According to government officials, if there is a crackdown on the drug smuggling, the routes used for infiltration will automatically be plugged.
Punjab Chief Minister Parkash Singh Badal had earlier said that the state was fighting a war on drug menace. Known for its rich agricultural prosperity, Punjab is now under a serious grip of drug abuse, owing to low agricultural production and massive farm debt.
According to media reports, at least 75 per cent of youths in Punjab have allegedly succumbed to drug addiction. Some of the narcotics include synthetic drugs like smack, brown sugar, heroin, amphetamines, ice, raw opium-based narcotics such as afeem, bhukki (poppy pod), doda (minced poppy husk) and a range of prescription drugs such like alprazolam, diazepam, among others.
For drug lords, Punjab is the easy target, as it shares a 553 km border with Pakistan. The techniques employed by them include drugs being tied up in bundles and inserted via fence in rubber tubes at the border area. Once the drugs are successfully smuggled from Lahore to Amritsar, then they go tourists destinations like New Delhi, Mumbai, Goa and Manali.
The profit margins associated with drug trafficking is so huge that 1 kg of heroin, which is priced between Rs 4-6 lakh in India, fetches nearly Rs 5 crore in overseas black market.
In a recent report submitted by the Border Security Force (BSF) to the Union Home Ministry, it said that in 2011, the BSF had seized heroin worth 67 kg, which rose to 313 kg and 324 kg in 2013 and 2014, respectively. The report also said that there are a number of couriers in the border regions of Punjab which are being paid Rs 60,000 per kg, and well-network groups ensure the drug consignments are safely cleared and smuggled.

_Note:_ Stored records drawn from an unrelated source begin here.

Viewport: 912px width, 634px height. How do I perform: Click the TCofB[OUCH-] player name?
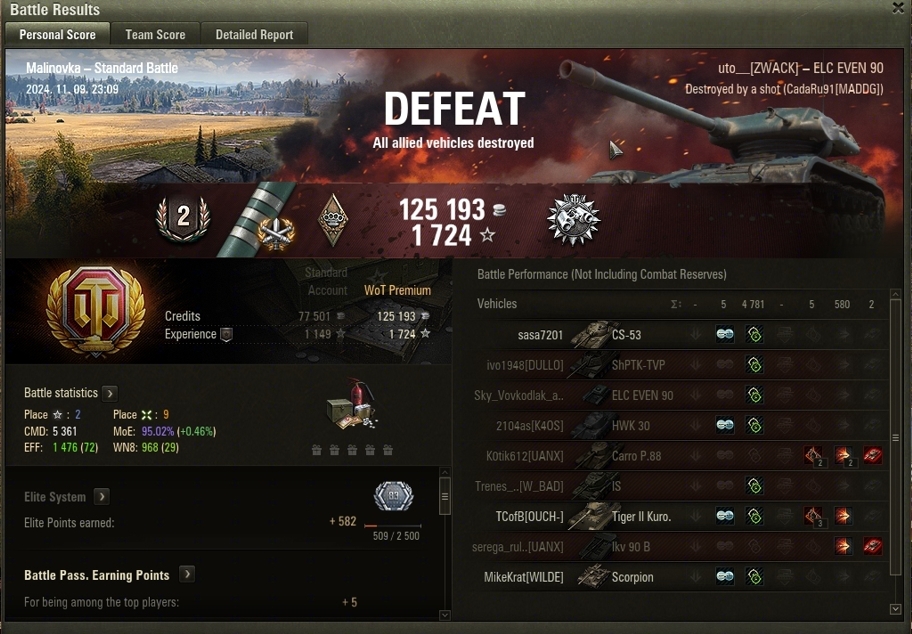pos(529,517)
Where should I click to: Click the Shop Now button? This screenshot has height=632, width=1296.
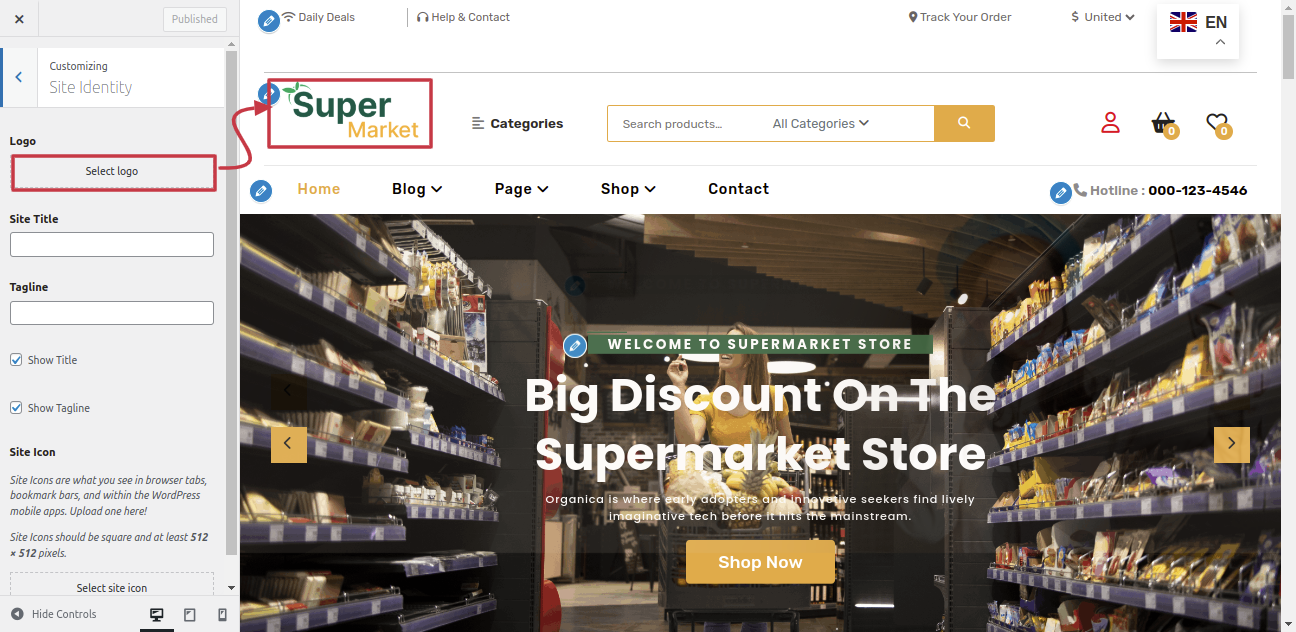pyautogui.click(x=760, y=562)
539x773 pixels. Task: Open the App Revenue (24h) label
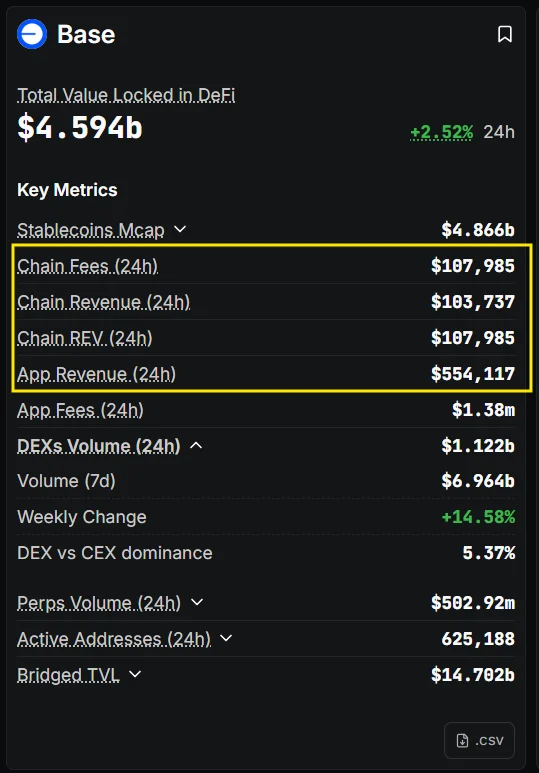pos(97,374)
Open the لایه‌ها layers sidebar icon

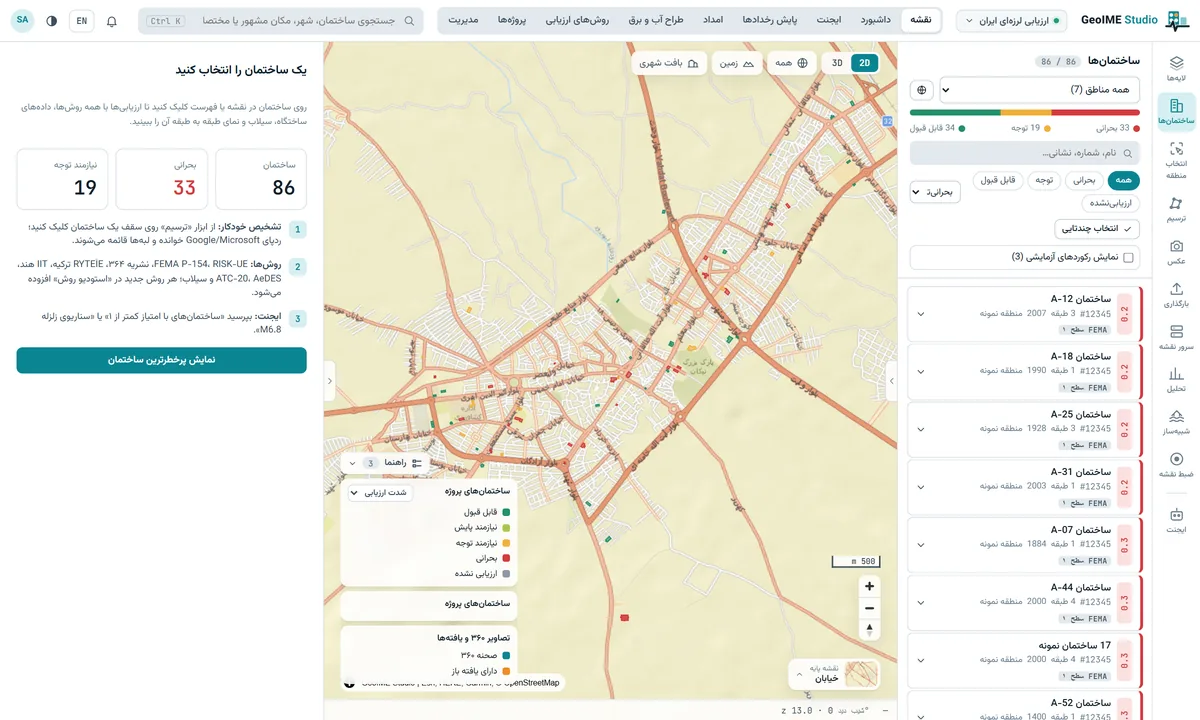tap(1176, 68)
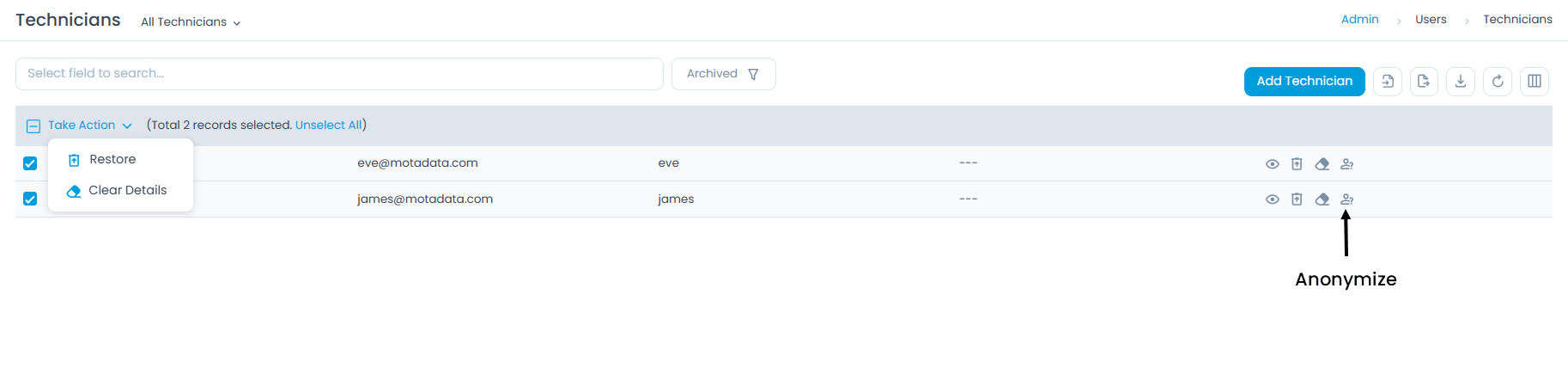The width and height of the screenshot is (1568, 368).
Task: Clear details icon in james row
Action: (1322, 199)
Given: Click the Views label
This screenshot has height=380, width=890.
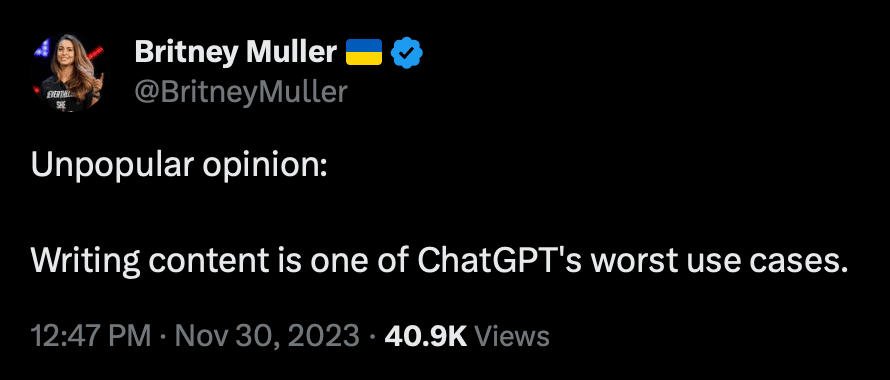Looking at the screenshot, I should point(511,336).
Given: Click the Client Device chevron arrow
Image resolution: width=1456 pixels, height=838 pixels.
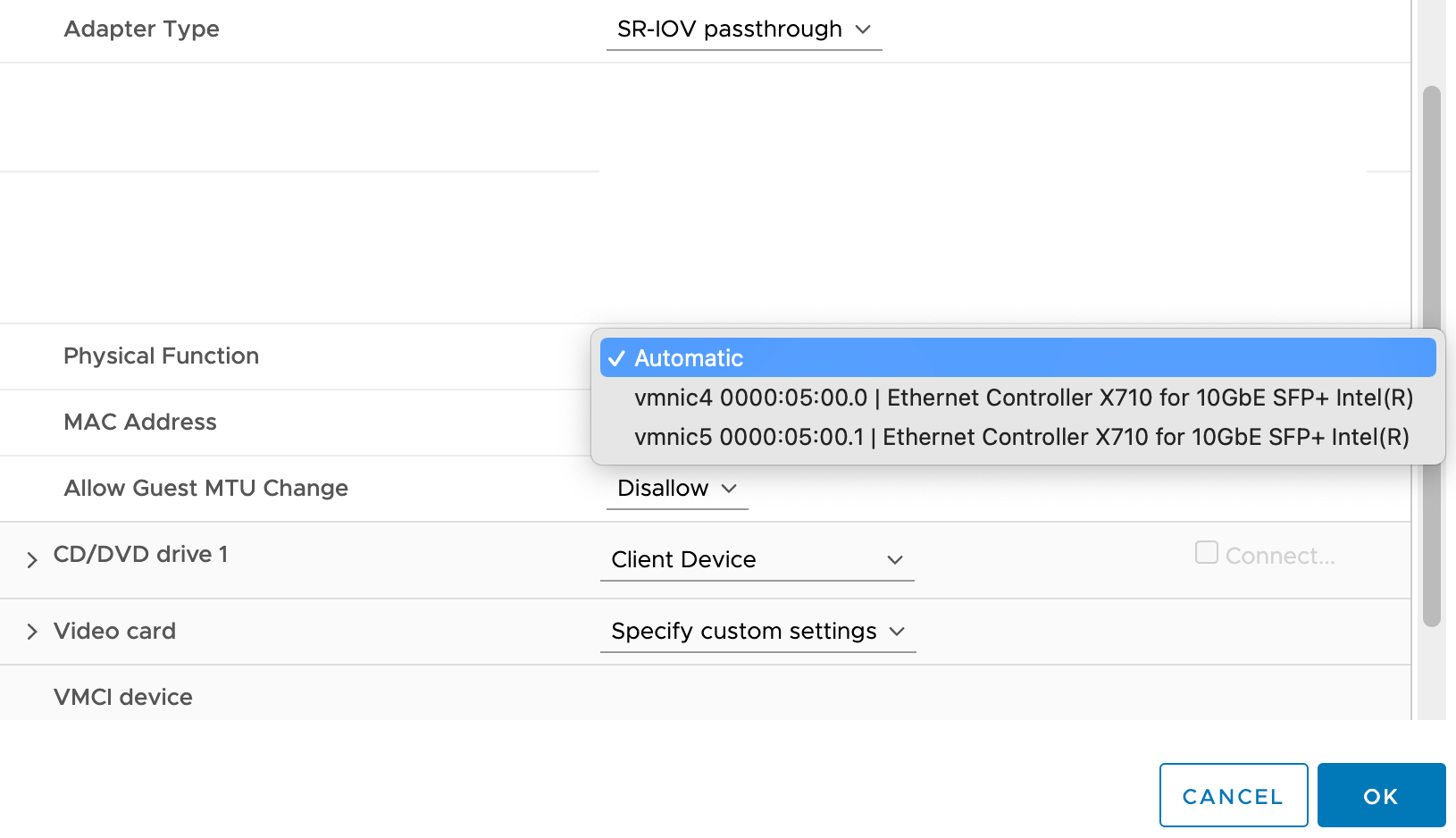Looking at the screenshot, I should point(895,560).
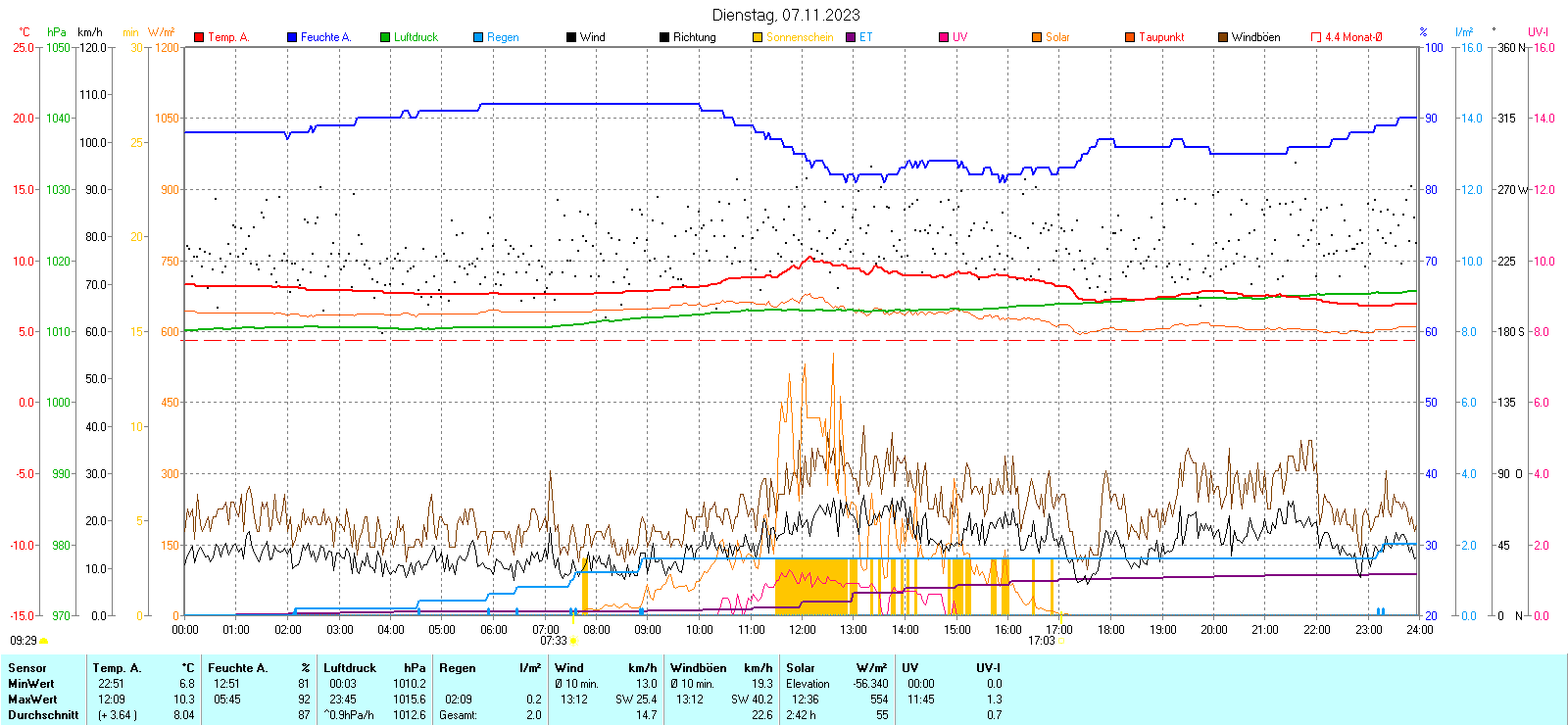1568x725 pixels.
Task: Click the magenta UV legend square
Action: click(x=944, y=37)
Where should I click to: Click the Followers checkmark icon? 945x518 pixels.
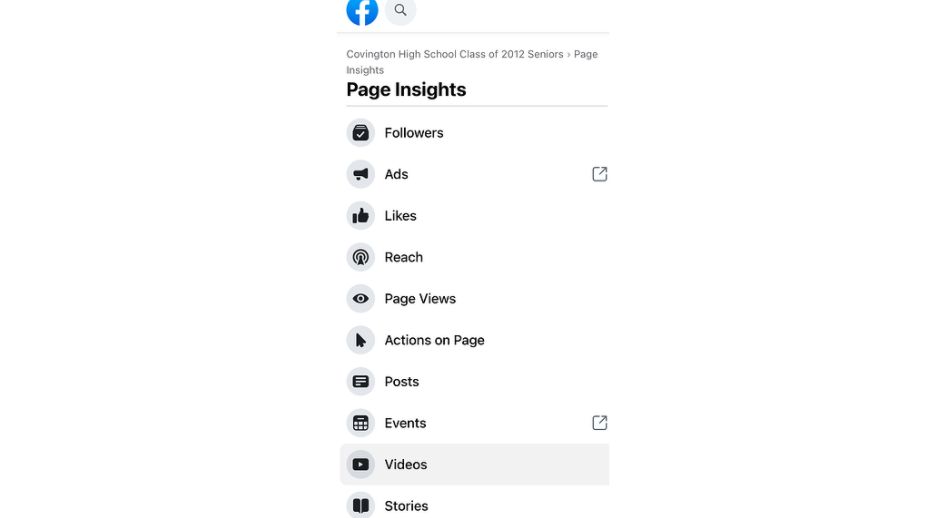360,133
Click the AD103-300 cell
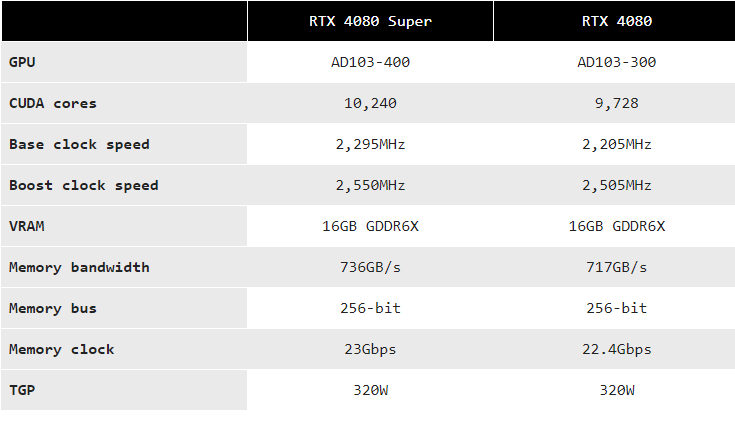The width and height of the screenshot is (735, 432). point(616,62)
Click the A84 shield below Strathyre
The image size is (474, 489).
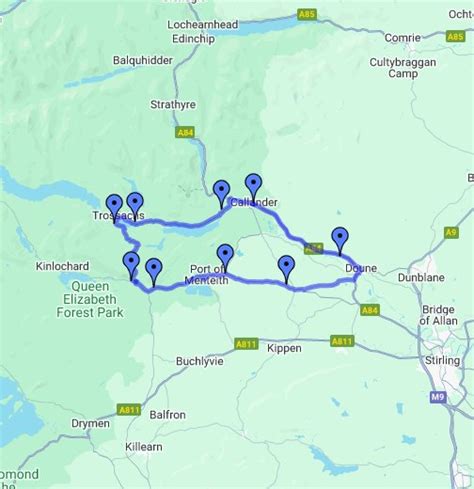pyautogui.click(x=185, y=133)
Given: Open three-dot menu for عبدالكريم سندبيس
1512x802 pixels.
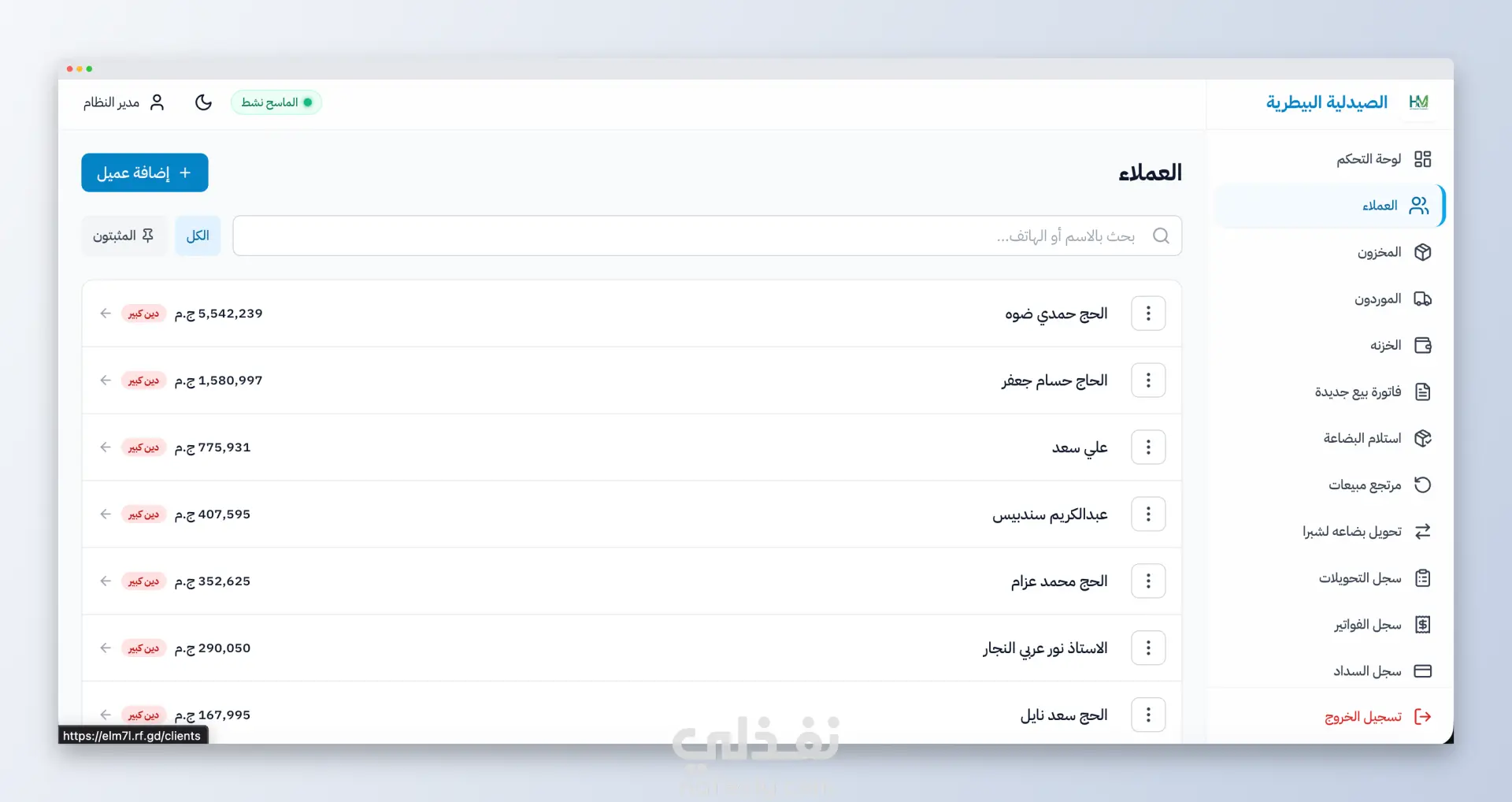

However, it is not just Punjab, the deadly cocktail of opium farming, fake currency, a flourishing illegal arms bazaar, and a mob running wild, came to limelight recently in Malda, which the security forces have started referring to Malda as India’s own Afghanistan.
Not long ago, the paddy was used to be the engine of Malda’s economy, but now Opium farming is the mainstay. Here, locals are involved in large-scale opium poppy cultivation, because it gives them good money in a short span of time. It takes three months to mature and makes the field available to grow other crops for the rest of the year.
Experts blame the widespread drug trafficking in India as to US invasion of Afghanistan and their ineffective attempts to curb the opium menace. This lead to a growing opium trade through Pakistan and India. At the moment, the largest opium producer in the world is Afghanistan with its southern region Helmand alone accounting for 46 per cent of total drug production.